PROBLEM DESCRIPTION:
From the entries that follow, gather each line holding the word "computer".

SOURCE DATA: Begin

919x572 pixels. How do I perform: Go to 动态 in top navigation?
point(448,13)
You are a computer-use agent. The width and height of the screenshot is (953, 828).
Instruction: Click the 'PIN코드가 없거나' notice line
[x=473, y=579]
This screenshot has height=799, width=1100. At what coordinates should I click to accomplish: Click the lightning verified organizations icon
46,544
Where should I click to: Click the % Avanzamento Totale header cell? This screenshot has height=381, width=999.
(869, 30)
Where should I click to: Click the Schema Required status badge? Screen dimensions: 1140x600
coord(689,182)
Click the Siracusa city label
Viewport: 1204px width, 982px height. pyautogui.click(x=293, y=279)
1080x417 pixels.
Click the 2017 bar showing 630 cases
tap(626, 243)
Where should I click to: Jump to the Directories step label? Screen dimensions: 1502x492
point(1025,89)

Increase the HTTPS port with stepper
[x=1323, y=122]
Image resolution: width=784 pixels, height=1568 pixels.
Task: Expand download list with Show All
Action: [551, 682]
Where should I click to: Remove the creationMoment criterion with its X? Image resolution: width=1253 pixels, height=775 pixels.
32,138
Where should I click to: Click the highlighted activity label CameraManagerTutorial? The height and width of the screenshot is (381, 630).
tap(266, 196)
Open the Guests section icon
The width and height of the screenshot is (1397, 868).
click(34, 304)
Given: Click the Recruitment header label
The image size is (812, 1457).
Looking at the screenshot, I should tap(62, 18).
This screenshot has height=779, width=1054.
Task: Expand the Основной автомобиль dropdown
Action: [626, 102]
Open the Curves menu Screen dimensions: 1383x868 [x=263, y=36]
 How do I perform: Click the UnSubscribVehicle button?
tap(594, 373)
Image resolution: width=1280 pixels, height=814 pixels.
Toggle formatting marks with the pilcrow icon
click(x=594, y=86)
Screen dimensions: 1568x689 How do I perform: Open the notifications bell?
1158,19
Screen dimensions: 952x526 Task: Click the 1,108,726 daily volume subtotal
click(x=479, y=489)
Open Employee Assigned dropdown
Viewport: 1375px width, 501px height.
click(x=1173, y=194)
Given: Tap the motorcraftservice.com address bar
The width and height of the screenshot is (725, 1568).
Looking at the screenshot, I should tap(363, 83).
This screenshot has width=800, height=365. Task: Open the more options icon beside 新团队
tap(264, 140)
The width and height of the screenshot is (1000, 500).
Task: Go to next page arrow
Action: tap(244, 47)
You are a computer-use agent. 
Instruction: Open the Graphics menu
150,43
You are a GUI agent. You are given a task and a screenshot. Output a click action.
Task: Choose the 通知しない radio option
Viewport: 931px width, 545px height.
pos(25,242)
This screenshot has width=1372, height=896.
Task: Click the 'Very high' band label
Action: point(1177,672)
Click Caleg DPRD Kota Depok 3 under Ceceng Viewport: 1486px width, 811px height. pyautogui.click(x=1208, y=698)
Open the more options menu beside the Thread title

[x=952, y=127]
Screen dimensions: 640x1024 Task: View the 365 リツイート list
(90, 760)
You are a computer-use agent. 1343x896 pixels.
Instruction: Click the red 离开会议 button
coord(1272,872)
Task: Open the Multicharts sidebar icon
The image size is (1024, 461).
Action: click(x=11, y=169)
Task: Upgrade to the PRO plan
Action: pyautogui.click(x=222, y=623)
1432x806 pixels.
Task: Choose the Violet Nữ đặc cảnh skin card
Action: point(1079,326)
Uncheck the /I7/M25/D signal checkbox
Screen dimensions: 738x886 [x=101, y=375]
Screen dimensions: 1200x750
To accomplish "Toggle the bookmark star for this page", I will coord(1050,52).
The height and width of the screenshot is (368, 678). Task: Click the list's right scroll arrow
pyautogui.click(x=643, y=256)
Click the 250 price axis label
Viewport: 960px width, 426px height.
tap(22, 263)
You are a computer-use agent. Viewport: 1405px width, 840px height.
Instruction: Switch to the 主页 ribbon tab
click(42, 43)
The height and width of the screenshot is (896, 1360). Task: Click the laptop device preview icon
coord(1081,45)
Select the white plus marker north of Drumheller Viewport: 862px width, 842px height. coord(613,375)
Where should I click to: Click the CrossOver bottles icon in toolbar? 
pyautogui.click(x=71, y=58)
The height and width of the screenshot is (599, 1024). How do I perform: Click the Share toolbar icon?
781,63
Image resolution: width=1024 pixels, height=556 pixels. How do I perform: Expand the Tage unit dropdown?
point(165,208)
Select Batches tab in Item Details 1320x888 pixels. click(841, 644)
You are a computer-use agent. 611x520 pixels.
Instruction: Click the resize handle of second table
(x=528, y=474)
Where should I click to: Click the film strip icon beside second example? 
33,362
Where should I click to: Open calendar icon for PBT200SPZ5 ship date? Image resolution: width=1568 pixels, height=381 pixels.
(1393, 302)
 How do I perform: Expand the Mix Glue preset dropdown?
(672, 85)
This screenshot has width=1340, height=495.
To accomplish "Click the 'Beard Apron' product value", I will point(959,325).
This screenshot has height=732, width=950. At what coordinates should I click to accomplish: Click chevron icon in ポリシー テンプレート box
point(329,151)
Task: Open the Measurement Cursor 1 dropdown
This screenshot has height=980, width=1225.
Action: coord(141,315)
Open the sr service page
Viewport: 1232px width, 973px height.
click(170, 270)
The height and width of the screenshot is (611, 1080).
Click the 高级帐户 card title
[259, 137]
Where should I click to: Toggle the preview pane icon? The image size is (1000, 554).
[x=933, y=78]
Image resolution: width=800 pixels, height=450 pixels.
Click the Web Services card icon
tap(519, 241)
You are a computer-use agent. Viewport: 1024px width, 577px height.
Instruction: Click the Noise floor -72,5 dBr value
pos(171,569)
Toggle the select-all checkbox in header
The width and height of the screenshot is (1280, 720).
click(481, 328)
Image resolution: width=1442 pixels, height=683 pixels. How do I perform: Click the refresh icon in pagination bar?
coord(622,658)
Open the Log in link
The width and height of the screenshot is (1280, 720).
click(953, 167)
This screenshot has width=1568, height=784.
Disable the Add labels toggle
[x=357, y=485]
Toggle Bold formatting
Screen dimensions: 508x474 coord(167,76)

SOURCE DATA: End

PROBLEM SOLUTION:
You are a computer-use agent. The width and height of the screenshot is (953, 828).
You are a computer-use agent. 
You are a computer-use agent. 1343x896 pixels.
You are a computer-use agent. Viewport: 1405px width, 840px height.
You are a computer-use agent. 611x520 pixels.
You are a computer-use agent. Viewport: 1024px width, 577px height.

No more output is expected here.